--- BEGIN ---
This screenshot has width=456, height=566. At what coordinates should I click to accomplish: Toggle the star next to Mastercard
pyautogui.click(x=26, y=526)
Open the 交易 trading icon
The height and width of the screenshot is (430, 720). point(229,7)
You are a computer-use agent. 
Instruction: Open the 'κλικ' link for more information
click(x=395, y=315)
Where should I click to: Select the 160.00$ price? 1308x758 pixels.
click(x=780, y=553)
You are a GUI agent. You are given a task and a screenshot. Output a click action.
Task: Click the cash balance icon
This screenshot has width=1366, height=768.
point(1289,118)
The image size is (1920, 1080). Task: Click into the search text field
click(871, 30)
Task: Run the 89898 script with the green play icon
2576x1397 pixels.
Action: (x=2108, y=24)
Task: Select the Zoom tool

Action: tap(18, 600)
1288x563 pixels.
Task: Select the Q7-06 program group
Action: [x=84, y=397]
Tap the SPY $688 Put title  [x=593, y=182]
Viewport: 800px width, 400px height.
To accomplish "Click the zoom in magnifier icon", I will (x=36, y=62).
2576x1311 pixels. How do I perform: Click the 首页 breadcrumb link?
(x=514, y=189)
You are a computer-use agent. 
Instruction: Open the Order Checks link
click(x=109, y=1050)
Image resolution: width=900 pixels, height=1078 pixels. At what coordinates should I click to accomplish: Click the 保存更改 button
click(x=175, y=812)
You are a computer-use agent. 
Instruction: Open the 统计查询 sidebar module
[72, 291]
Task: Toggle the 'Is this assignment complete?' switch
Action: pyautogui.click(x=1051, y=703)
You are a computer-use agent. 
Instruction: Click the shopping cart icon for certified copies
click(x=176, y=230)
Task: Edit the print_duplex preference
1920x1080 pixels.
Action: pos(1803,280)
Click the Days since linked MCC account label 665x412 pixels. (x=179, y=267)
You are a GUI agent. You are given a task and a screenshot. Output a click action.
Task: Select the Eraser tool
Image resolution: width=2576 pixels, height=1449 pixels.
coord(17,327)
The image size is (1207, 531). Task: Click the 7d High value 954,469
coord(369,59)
--- END ---
Stated goal. Reproduce verbatim the stretch of the material above that runs from the line containing "Task: Run the" through the final line of the material, including both of those lines.

Answer to the exercise.
Task: Run the 89898 script with the green play icon
2576x1397 pixels.
Action: (x=2108, y=24)
Task: Select the Zoom tool

Action: tap(18, 600)
1288x563 pixels.
Task: Select the Q7-06 program group
Action: [x=84, y=397]
Tap the SPY $688 Put title  [x=593, y=182]
Viewport: 800px width, 400px height.
To accomplish "Click the zoom in magnifier icon", I will (x=36, y=62).
2576x1311 pixels. How do I perform: Click the 首页 breadcrumb link?
(x=514, y=189)
You are a computer-use agent. 
Instruction: Open the Order Checks link
click(x=109, y=1050)
Image resolution: width=900 pixels, height=1078 pixels. At what coordinates should I click to accomplish: Click the 保存更改 button
click(x=175, y=812)
You are a computer-use agent. 
Instruction: Open the 统计查询 sidebar module
[72, 291]
Task: Toggle the 'Is this assignment complete?' switch
Action: pyautogui.click(x=1051, y=703)
You are a computer-use agent. 
Instruction: Click the shopping cart icon for certified copies
click(x=176, y=230)
Task: Edit the print_duplex preference
1920x1080 pixels.
Action: pos(1803,280)
Click the Days since linked MCC account label 665x412 pixels. (x=179, y=267)
You are a GUI agent. You are given a task and a screenshot. Output a click action.
Task: Select the Eraser tool
Image resolution: width=2576 pixels, height=1449 pixels.
coord(17,327)
The image size is (1207, 531). Task: Click the 7d High value 954,469
coord(369,59)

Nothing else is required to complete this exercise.